Traduction assurée par un de mes aimables visiteurs, mais aussi vérifiée “by myself” …
What is wrong with ARBITER-6 HALTS?
The first essential rule in medicine clinical tests – besides lot drawing (or randomisation) – is that they must be led double blind, i.e. neither the investigators nor the patients know who takes the medicine and who is present as a witness (and takes the placebo).
This is not the case for ARBITER-6 HALTS and there’s no excuse for not doing it.
The second essential rule is to respect the terms of the procedure carefully: sample size and test duration.
If this is not done, we do not respect the principle of a priori assumption and all sorts of false ways are therefore possible.
The investigators of ARBITER-6 HALTS interrupted their test sharply with no particular reason.
They cut its head off.
These two violations of the clinical tests principles make the ARBITER-6 HALTS trial totally open to many bias.
Although the authors report a decrease of LDL (“bad” cholesterol) and an important increase of HDL (“good” cholesterol) due to the tested medicine (nicotinic acid), these results cannot be recognized as being protective for the heart unless playing dumb!

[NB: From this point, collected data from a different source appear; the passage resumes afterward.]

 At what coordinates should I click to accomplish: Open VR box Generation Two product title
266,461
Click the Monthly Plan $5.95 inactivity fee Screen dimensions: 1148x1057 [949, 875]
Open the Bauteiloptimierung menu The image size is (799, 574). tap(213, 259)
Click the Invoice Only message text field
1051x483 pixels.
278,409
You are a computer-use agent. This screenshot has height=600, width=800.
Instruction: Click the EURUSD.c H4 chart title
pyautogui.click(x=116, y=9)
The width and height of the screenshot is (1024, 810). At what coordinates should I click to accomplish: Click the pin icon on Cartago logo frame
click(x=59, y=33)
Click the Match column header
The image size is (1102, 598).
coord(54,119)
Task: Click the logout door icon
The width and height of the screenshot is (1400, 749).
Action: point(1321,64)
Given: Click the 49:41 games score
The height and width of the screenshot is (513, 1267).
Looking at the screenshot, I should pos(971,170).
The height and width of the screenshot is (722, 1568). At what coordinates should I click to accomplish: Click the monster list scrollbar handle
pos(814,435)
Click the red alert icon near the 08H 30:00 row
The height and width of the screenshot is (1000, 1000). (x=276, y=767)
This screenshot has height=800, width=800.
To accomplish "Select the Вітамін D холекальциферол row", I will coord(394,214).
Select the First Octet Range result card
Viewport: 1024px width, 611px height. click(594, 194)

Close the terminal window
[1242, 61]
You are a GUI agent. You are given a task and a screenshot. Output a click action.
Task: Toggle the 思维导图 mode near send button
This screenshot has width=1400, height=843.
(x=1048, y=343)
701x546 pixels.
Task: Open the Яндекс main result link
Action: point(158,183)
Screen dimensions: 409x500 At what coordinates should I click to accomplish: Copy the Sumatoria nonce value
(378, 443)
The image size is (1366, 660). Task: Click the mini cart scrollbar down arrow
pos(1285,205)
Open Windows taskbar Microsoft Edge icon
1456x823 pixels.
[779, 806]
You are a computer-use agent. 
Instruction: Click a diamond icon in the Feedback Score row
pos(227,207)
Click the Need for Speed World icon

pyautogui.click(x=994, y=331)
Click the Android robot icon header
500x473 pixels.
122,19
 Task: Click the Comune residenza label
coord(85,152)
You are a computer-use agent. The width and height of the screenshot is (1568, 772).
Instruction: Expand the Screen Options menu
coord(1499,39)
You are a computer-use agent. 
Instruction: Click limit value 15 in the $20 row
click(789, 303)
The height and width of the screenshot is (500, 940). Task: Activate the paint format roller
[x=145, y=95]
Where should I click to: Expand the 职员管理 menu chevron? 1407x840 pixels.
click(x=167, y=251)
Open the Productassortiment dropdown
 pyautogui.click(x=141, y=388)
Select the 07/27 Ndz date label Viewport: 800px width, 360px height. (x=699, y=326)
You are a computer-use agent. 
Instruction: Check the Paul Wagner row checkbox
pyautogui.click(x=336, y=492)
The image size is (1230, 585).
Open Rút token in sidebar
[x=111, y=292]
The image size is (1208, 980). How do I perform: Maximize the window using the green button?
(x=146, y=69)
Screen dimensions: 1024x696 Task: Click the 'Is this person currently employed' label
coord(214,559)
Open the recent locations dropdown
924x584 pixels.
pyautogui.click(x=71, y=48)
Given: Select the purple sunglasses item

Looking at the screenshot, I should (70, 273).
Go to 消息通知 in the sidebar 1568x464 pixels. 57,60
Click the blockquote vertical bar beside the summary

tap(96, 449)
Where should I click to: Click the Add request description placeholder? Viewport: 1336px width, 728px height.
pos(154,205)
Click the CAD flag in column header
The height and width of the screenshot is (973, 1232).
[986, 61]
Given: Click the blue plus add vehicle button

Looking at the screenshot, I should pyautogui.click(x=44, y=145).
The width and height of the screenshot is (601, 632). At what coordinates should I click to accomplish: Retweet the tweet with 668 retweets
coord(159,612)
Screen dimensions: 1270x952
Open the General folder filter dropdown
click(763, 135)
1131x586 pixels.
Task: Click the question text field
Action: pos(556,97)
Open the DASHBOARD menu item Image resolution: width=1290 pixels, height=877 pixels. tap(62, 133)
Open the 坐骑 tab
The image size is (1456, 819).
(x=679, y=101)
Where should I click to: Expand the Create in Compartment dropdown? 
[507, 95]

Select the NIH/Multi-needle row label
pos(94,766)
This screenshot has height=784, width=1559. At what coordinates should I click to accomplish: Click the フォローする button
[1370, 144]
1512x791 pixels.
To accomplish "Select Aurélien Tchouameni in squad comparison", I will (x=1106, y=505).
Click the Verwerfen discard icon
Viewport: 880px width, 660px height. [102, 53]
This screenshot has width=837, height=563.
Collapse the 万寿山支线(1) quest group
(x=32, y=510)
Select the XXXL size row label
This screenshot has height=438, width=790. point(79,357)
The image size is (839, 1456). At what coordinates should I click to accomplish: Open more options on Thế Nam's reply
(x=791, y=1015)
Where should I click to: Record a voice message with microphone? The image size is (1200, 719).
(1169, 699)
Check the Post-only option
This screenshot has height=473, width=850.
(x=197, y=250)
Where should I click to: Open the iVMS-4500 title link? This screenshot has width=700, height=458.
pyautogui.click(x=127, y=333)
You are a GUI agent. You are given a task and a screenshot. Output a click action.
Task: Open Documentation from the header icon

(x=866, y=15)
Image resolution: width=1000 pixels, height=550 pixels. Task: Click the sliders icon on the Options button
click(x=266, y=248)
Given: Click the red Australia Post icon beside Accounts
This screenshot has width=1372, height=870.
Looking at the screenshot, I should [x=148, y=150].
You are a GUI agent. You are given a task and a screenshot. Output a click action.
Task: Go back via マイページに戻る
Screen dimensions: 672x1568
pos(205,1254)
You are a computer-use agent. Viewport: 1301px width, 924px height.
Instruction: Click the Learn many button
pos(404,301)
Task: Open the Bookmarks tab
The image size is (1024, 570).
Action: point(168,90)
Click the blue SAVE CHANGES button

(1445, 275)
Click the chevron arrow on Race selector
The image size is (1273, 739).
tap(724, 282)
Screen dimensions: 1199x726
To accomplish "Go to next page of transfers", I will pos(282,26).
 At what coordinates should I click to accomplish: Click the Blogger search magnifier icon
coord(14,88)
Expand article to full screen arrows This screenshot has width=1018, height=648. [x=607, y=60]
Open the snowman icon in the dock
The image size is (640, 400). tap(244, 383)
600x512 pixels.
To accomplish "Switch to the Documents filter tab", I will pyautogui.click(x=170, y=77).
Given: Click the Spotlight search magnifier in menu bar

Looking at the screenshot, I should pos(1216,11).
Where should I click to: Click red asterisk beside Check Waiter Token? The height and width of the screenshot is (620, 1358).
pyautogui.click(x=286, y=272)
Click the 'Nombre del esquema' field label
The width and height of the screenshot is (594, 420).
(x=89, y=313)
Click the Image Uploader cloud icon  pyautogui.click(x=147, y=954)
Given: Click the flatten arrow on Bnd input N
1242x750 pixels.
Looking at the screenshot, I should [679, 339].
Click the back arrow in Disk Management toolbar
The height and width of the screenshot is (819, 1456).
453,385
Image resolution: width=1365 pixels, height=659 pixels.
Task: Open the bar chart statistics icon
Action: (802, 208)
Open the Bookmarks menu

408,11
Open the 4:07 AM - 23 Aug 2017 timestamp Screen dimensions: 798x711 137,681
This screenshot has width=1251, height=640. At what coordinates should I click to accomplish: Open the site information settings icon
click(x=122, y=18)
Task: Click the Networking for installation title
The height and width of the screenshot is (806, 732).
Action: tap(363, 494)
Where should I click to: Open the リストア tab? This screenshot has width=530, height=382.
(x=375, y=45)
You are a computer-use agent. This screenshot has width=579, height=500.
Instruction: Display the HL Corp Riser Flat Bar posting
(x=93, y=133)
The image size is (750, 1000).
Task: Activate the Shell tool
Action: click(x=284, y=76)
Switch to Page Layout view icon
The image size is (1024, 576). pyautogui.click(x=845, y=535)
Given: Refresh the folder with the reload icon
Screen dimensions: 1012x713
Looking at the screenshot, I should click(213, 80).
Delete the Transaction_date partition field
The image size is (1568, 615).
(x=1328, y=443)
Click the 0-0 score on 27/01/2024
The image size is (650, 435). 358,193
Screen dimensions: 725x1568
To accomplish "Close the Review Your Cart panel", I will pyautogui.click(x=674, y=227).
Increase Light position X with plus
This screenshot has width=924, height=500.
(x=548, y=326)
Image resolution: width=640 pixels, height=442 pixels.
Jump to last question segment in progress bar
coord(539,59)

It seems important to specify that the technique used (measuring the thickness of the inner surface of the carotid artery through ultrasound) to estimate the artery disease that was supposed to be stopped in this test was severely criticized in recent surveys (particularly the ENHANCE test I described in a previous note) and a lot of experts had sworn they would never trust this technique to test a medicine.